--- PASSAGE TO READ ---
This artist created an AI chatbot to talk to her younger self
'I feel like I was reaching into the past in some sort of time portal,' says Michelle Huang
Would your eight-year-old self be proud of you?
It's a question that plagued Michelle Huang. Since she couldn't go back in time to ask her real self, she decided to try the next best thing: create an AI chatbot based off of years of her childhood journal entries.
Once the program was ready, Michelle named herself Present Michelle, and the chatbot Young Michelle and typed out her first message: "How are you?"
"And then right before pressing submit, I was just like, 'Oh, man, I have no idea what's gonna happen,'" Huang told Tapestry.
When Young Michelle replied almost immediately, Huang felt she was "reaching into the past in some sort of time portal through my computer."
Huang, a creative technologist and multimedia artist, says many of her projects meet at the intersection of art, technology and mental wellness.
"I created the chatbot because I wanted to further my inner-child work, as well as push the frontiers of whether or not AI can be used for my own mental health," she said.
Inner-child work is a therapeutic practice that involves "reconnecting" with the younger self that may hold trauma or, in Huang's case, a sense of wonder that she lost in adulthood.
Huang said she selected journal entries that felt closest to the essence of who she is and fed the text into an artificial intelligence model called GPT-3.
"So ones that were focused on values, kind of like my emotional world, my inner thoughts, my insecurities, my dreams — and the AI was able to construct a persona that would have responded in the same way that my younger self would."
The most emotionally moving part of the experience for Huang was when she asked the chatbot to write a letter to her present-day self.
"When she wrote me the letter, it was really kind and understanding," she said.
"I was really, I think, moved, and part of me wasn't surprised because I think I knew that my inner child and my eight-year-old, 10-year-old self, she had a lot of love for other people. And being able to receive that love in such a visceral form — even though it was representative of a chatbot — was so healing."
The entire experience left Huang feeling "inspired" about the potential uses for AI for mental health.
"It's kind of the same feeling you get when you finish a therapy session that was really productive and allowed you to see a part of yourself that maybe wasn't clear before."

--- WHAT TO WORK ON ---
Copy everything in the article on Michelle Huang from "This artist created" down to "childhood journal entries.", replacing "chatbot" with "companion program" each time it appears. Rely only on the article itself.

Extracted records
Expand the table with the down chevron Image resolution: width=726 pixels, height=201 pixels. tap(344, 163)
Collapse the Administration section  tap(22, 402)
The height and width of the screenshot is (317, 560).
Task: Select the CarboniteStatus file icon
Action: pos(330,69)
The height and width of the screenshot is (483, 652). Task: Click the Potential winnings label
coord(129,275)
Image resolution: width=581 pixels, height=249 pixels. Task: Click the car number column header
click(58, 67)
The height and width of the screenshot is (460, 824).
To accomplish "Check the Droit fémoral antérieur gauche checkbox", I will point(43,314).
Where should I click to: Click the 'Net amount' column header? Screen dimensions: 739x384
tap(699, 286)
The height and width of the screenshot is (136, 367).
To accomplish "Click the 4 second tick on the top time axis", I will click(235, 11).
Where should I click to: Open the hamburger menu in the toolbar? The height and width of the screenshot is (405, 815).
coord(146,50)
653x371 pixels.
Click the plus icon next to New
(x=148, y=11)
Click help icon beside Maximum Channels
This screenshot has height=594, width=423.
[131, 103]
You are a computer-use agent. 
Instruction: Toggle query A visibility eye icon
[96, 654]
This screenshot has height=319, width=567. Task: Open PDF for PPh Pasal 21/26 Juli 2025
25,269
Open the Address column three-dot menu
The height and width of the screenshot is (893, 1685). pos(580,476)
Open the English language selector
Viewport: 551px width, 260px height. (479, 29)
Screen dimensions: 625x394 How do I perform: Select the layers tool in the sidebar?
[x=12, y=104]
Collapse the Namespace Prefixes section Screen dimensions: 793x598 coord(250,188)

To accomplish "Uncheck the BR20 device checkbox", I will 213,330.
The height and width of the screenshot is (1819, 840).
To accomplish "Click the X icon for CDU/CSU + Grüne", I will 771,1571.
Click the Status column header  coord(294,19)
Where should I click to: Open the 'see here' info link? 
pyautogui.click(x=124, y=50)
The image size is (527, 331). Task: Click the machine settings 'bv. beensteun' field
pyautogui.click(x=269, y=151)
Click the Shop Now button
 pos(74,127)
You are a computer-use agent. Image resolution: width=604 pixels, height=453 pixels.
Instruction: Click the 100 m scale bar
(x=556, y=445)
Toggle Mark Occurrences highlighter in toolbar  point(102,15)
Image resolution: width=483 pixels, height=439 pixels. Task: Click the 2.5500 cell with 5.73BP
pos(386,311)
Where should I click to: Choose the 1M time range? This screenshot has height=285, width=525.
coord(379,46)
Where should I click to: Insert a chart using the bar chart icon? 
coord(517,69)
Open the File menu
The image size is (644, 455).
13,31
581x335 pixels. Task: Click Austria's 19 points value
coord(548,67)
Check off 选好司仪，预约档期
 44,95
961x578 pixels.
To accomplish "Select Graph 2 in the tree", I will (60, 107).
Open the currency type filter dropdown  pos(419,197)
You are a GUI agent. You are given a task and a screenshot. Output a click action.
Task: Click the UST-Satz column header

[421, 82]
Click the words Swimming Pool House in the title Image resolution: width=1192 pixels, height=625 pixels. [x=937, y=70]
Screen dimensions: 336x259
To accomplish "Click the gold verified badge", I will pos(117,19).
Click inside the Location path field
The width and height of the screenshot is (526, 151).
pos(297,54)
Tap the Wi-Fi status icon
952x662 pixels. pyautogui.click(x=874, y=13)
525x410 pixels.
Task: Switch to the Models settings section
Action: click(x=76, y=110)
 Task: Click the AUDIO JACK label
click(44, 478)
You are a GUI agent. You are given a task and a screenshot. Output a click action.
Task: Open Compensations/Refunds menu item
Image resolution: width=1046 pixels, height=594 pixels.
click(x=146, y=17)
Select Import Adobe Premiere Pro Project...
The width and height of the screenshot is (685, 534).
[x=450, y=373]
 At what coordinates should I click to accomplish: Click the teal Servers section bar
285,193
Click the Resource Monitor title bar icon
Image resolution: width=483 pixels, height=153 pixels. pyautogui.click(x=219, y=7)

--- OUTPUT FOR THIS EXERCISE ---
This artist created an AI companion program to talk to her younger self
'I feel like I was reaching into the past in some sort of time portal,' says Michelle Huang
Would your eight-year-old self be proud of you?
It's a question that plagued Michelle Huang. Since she couldn't go back in time to ask her real self, she decided to try the next best thing: create an AI companion program based off of years of her childhood journal entries.